Al cabo de una hora Valentina estaba plenamente sumergida en sus rondas matutinas y tanto León como Juliana platicaban animadamente de camino al edificio Carvajal. La morena nunca dimensionó el tamaño del lugar hasta que la camioneta en la que viajaban se aparcó en la enorme entrada a uno de los rascacielos más altos del DF.

"Aquí es donde trabajas?" Preguntó con algo de asombro y el hombre sonrió tiernamente, asintiendo con su cabeza.

"Ven... te daré un recorrido"

Ambos caminaron por varios pisos del enorme complejo de oficinas, sorprendiendo a absolutamente todo el mundo que los veía. Era bastante poco frecuente divisar a León Carvajal, pues su oficina estaba en el último piso de la torre, pero en compañía de una hermosa y misteriosa joven era aún más extraño. Pasearon por los pisos más representativos para aquel hombre, deteniéndose bastante tiempo en las oficinas del periódico. Era aún palpable la emoción con la que León hablaba de esa parte de su empresa, pues claramente aún sentía a la redacción de ese periódico como su cuarto hijo.

Cuando finalmente llegaron al último piso Juliana terminó de comprender el nivel de poder y riqueza de aquella familia.

"Y tú construiste todo esto solo?" Preguntó realmente impresionada y León soltó una breve carcajada.

"No pues como crees... heredé un pequeño holding de medios de mi padre y pues... lo hicimos crecer con los años... por supuesto que tuve mucha ayuda y ahora soy parte de una comisión directiva, por lo que no soy el único que toma las decisiones... si bien tenemos la mayoría del paquete accionario... no estamos solos" Explicó el hombre y Juliana asentía como intentando comprender de qué se trataba todo el asunto.

"Si me disculpas, tengo una reunión con mi hija Eva... no me tardo... si quieres puedes ponerte cómoda en mi oficina... siéntete libre de pedirle a mi secretaria Lucía que traiga lo que sea que quieras comer" Concluyó guiñando un ojo y la cara de Juliana se iluminó ante la oferta.

La morena aprovechó el tiempo libre para deambular por el enorme piso donde estaban ubicadas varias oficinas, entre ellas la de Guillermo y Eva, una a cada lado de la enorme oficina de su padre.

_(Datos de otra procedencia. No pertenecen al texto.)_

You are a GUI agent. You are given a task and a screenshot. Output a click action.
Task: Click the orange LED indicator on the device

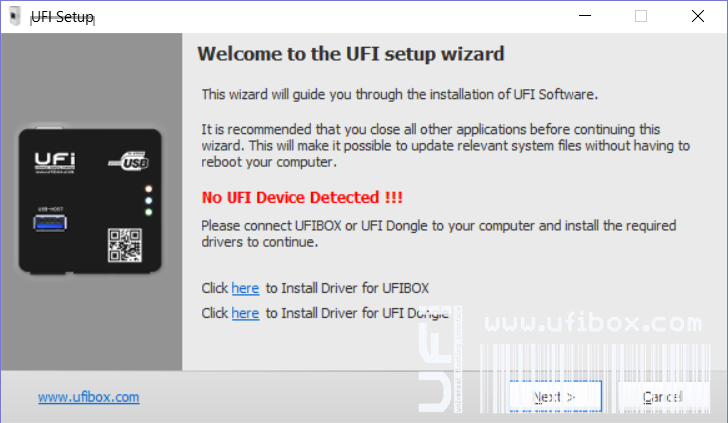pyautogui.click(x=149, y=188)
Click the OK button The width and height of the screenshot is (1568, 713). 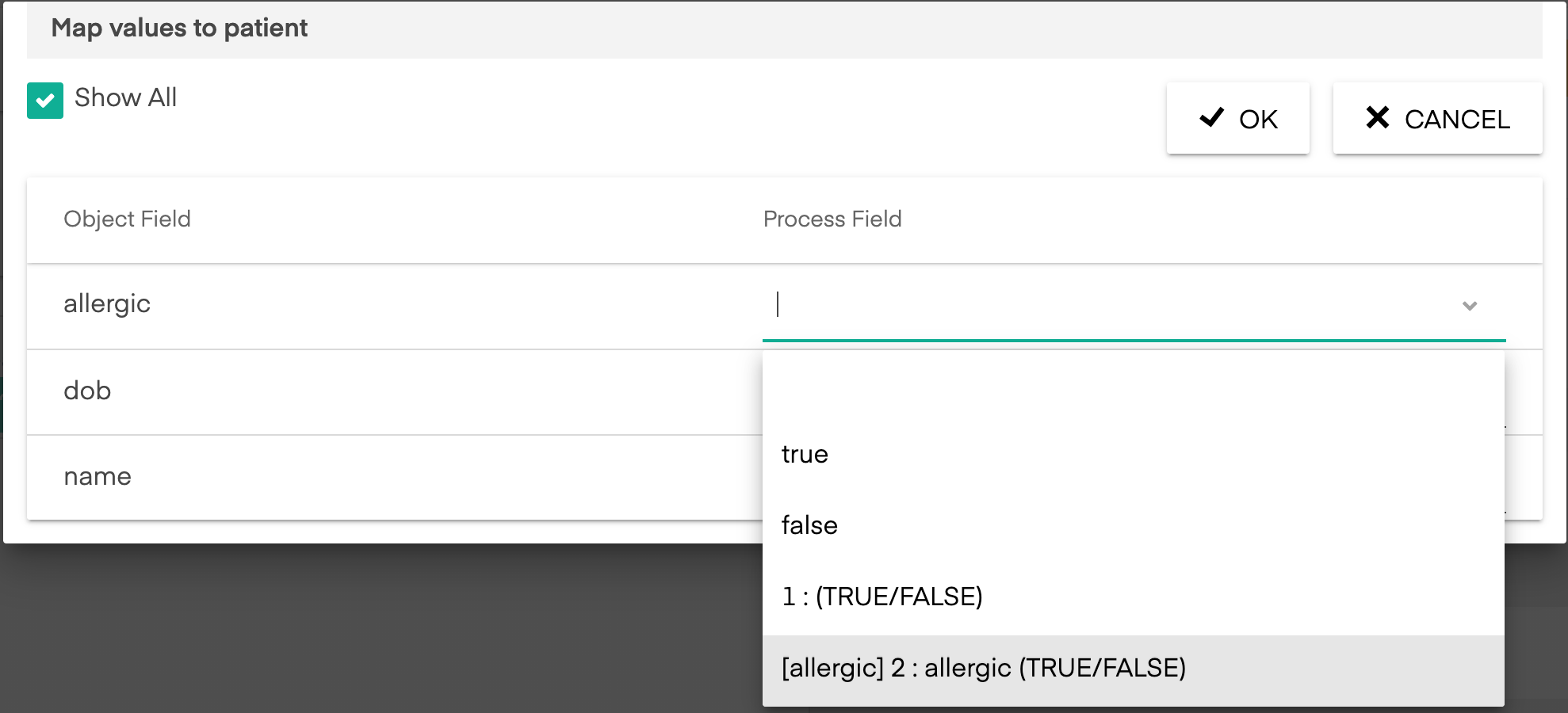point(1237,119)
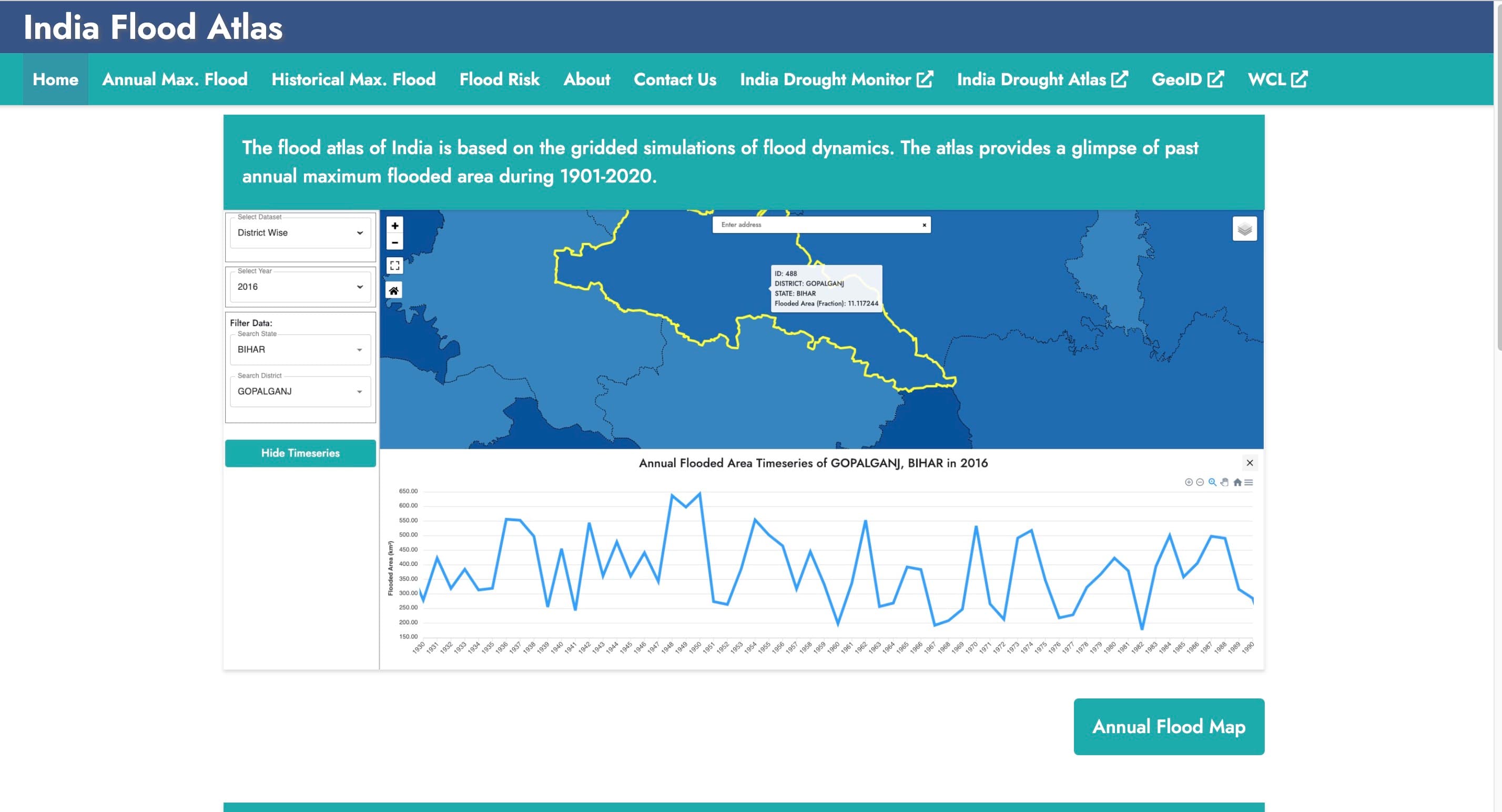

Pero algo llamó rápidamente su atención, pues pudo divisar cómo el hermano de Valentina observaba a una bella joven a la distancia. La puerta de su oficina estaba abierta de par en par y la señorita en cuestión tenía su propio escritorio situado apenas por delante de las puertas, de espaldas al moreno. El joven parecía perdido en sus pensamientos, pero sus ojos desbordaban una enorme -y evidente- cantidad de ternura y afecto, cosas que Juliana nunca había visto en aquel muchacho antes.

La morena sonrió comprendiendo a la perfección lo que estaba sucediendo por lo que decidió pasar a saludar al hermano de Valentina. Mientras tanto en la oficina al otro lado del amplio hall la mayor de los Carvajal era sorprendida por su padre.

"Papá... no te esperábamos hoy... estás bien? Sucedió algo?" Preguntó levantándose de su silla para darle un abrazo a su padre.

"Si hija... sólo íbamos de camino al hospital con Juliana y pues... pensé en pasar por aquí a saludarte... creo que nos debemos una plática tu y yo..."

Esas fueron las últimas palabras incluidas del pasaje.